• **Objective**
Arrange the records starting with the line containing "Open the Secondary click dropdown" and going on through the line containing "pyautogui.click(x=26, y=114)" as a two-column CSV with the headers instruction and response, one row per record. Put each record's text and its answer in one quoted field each, with line breaks replaced by spaces.

• **Record list**
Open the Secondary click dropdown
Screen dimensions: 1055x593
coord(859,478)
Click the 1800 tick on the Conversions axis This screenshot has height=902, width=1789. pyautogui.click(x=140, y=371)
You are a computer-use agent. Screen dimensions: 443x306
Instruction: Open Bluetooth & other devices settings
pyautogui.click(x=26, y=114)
...
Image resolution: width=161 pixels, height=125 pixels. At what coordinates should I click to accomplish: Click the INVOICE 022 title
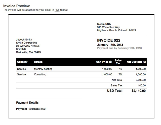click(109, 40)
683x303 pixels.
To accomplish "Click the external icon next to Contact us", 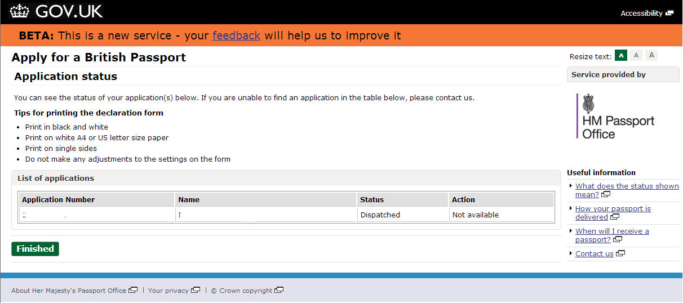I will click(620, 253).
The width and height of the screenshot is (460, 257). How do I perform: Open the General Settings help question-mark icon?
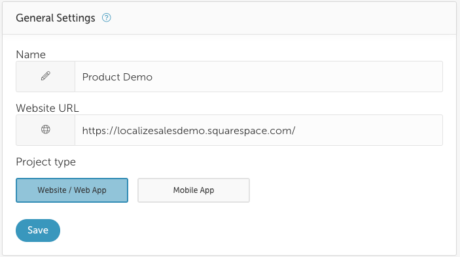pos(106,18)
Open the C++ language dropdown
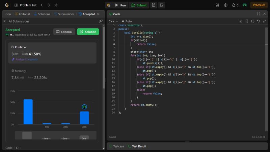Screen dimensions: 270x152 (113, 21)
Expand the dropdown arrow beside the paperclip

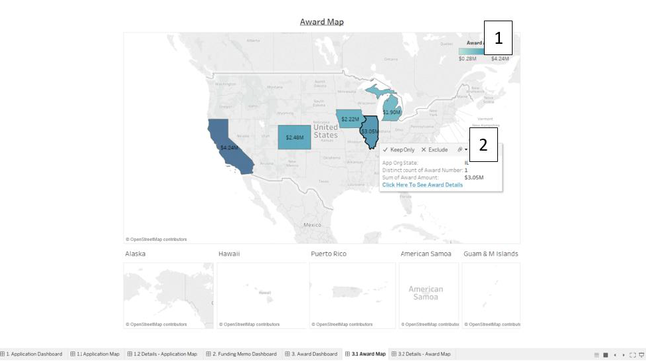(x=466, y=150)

• **Solution for this task**
instruction,response
"Open the Secondary click dropdown Screen dimensions: 1055x593","coord(859,478)"
"Click the 1800 tick on the Conversions axis This screenshot has height=902, width=1789.","pyautogui.click(x=140, y=371)"
"You are a computer-use agent. Screen dimensions: 443x306 Instruction: Open Bluetooth & other devices settings","pyautogui.click(x=26, y=114)"